Betty has been less present this season because of January Jones’ pregnancy, but in a way that accident of scheduling has underscored how adrift Sally is. She’s like a foundling, being raised largely by a step-grandmother she hates, and increasingly rudderless. (When grandma injures herself tripping over Sally’s phone cord, Sally easily shifts blame to Baby Gene.) But she’s also getting older, which is where “At the Codfish Ball” comes in. She’s spent her life in a context where only adults really matter. Now she’s so close she can almost touch it—to the glittery grown-up life where she can be beautiful, empowered, worthy of attention.

And it turns out, adulthood is disgusting.

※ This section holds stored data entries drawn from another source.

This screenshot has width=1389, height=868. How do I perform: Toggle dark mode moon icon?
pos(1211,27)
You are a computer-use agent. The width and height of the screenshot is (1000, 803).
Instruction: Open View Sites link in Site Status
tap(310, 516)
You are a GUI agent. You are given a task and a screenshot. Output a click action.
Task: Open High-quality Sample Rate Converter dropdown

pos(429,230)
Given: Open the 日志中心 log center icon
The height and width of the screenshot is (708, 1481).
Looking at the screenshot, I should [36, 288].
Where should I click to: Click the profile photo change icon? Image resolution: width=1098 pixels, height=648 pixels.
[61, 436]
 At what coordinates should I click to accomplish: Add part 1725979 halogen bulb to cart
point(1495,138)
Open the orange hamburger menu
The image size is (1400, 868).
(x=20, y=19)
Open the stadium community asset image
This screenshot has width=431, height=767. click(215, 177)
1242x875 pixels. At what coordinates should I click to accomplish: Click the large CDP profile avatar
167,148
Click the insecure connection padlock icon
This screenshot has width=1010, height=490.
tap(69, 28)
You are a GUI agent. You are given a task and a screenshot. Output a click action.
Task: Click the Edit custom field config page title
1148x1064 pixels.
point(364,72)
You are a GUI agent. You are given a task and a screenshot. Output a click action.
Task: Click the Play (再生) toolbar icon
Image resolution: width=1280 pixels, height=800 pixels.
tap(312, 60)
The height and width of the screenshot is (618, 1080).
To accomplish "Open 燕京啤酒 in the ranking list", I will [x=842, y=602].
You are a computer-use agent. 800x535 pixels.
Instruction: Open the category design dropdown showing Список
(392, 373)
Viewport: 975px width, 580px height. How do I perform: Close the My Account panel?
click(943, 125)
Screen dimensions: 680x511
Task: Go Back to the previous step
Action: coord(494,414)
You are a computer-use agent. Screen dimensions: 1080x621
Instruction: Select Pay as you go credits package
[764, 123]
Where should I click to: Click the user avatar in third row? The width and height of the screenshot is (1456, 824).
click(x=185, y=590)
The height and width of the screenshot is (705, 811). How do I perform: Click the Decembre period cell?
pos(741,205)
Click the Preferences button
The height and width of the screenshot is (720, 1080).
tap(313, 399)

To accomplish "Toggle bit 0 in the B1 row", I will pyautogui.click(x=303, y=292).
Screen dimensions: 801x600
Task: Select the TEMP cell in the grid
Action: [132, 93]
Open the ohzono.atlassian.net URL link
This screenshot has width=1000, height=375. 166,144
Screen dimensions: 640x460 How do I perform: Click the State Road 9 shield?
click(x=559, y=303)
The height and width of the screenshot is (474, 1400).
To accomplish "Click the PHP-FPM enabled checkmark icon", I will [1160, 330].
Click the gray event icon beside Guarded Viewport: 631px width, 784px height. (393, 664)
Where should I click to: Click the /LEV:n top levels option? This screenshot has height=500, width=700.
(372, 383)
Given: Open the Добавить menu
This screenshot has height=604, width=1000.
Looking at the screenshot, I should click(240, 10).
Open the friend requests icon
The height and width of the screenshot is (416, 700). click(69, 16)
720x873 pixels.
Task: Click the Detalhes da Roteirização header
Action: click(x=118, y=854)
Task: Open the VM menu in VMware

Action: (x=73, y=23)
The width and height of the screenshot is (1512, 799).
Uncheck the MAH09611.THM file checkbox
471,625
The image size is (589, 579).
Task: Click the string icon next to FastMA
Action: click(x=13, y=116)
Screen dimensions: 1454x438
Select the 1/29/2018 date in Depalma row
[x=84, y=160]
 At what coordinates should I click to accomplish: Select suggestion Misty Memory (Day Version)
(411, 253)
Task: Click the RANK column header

Like a lot of Mad Men episodes this season, “Codfish Ball” hits that theme multiple times, just to make sure it sticks. (The storytelling this season has been powerful and confident, but sometimes a little overengineered.) But it does so with fantastic, memorable images, like Sally showing off in the Nancy Sinatra outfit Megan bought her—which, not unlike Megan’s “Zou Bisou” performance, wows the room and horrifies Don. As in a lot of things involving adolescence, the dress-up is about testing the borderline between childhood and sexuality, and the makeup and boots cross a little too far for Dad’s comfort. (Don’s new father-in-law Emile delightfully makes the subtext into text by saying that the time is coming when Sally must “spread her legs and fly away.”)

Still: so far, so good; Sally cleans up, dresses down a bit, and gets to go off on a delightful pretend-date with the charming Roger Sterling. Roger gets women—in more ways than one—and he sees that what Sally needs here is a night of Shirley-Temple practice adulthood, while he needs a partner in crime for his attempts to drum up business.

But then things start to go awry: a little, and then a lot. First, Roger goes AWOL for the entree, which—after we were told Sally doesn’t like fish—turns out to be a glistening dead cod with its head attached. Seriously, oh my God that fish—it’s like something from a Freudian dream or a Buñuel movie, summing up everything that’s corporeal, horrifying and gross about real-as-opposed-to-play adulthood, on one slimy plate.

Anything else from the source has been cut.